The Supreme Court has held that where rival factions within a society dispute the authority to exercise voting rights attached to shares held in a company, the validity of the vote must be determined on the basis of lawful authorisation under the society’s governing documents and the applicable statutory framework, and not merely on the basis of which vote was cast first.
The Bench of Justice Vikram Nath and Justice Sandeep Mehta made these observations while setting aside a judgment of the Calcutta High Court Division Bench, which had held that in cases involving competing claims over voting authority, the vote cast first in point of time would prevail.
The dispute arose in relation to voting rights attached to shares held by three societies, namely Hindustan Medical Institution, Eastern India Educational Institution and Belle Vue Clinic, in Birla Corporation Limited. Internal disputes within these societies had resulted in rival groups asserting competing claims regarding their authority to nominate representatives and exercise voting rights at the company’s Annual General Meetings (AGMs).
The controversy centred around an interim arrangement devised by the High Court, under which the scrutiniser was directed to recognise and count the vote cast first where competing votes were submitted on behalf of the same society. The High Court had held that the first vote cast would prevail irrespective of whether it was exercised through the Board of Trustees or the Managing Committee.
Disagreeing with this approach, the Supreme Court held that the statutory framework governing remote electronic voting under the Companies Act, 2013 and the Companies (Management and Administration) Rules, 2014, did not recognise chronology as the determining factor for the validity of votes. Instead, voting rights could only be exercised by a person duly authorised to act on behalf of the member concerned.
The Bench observed that where rival individuals claimed authority to vote on behalf of the same juristic entity, the dispute could not be resolved by granting primacy to the vote cast earlier in time. Such an approach effectively substituted chronology for legal authority and ignored the internal governance structure and hierarchy established under the constitutive documents of the society.
The Court further held that the validity of a vote cast on behalf of a society must be traced to lawful authority derived from the society’s governing instruments and the statutory regime regulating corporate voting. It could not be determined solely on the basis of priority in time.

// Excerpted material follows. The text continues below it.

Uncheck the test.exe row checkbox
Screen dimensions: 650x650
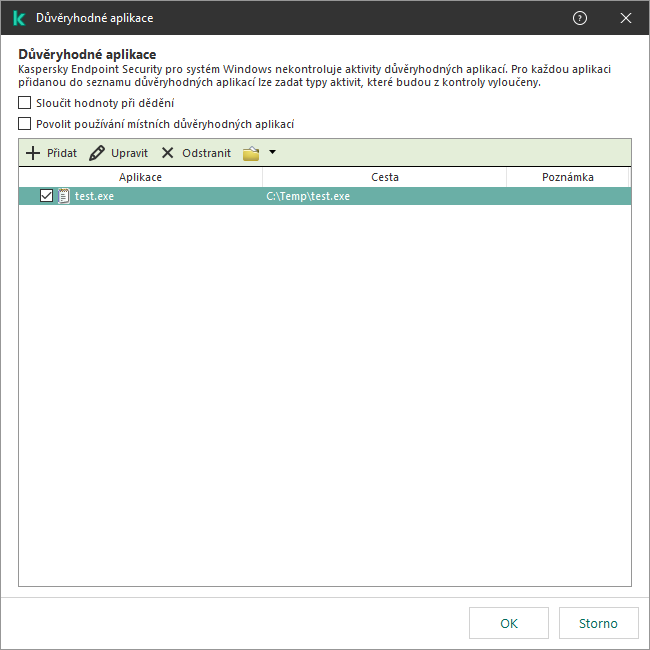click(x=46, y=196)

Rejecting the reasoning adopted by the High Court, the Bench observed that while the statutory framework prohibited a member from changing or recasting a valid remote e-vote once it had been exercised, it did not authorise a court to conclude that the first vote cast automatically became valid regardless of the authority of the person casting it.
Holding that the vote-cast-first principle has no basis in company law or the statutory framework governing electronic voting, the Supreme Court concluded that the impugned direction of the High Court was legally unsustainable. The Court accordingly allowed the appeals and set aside the Division Bench judgment.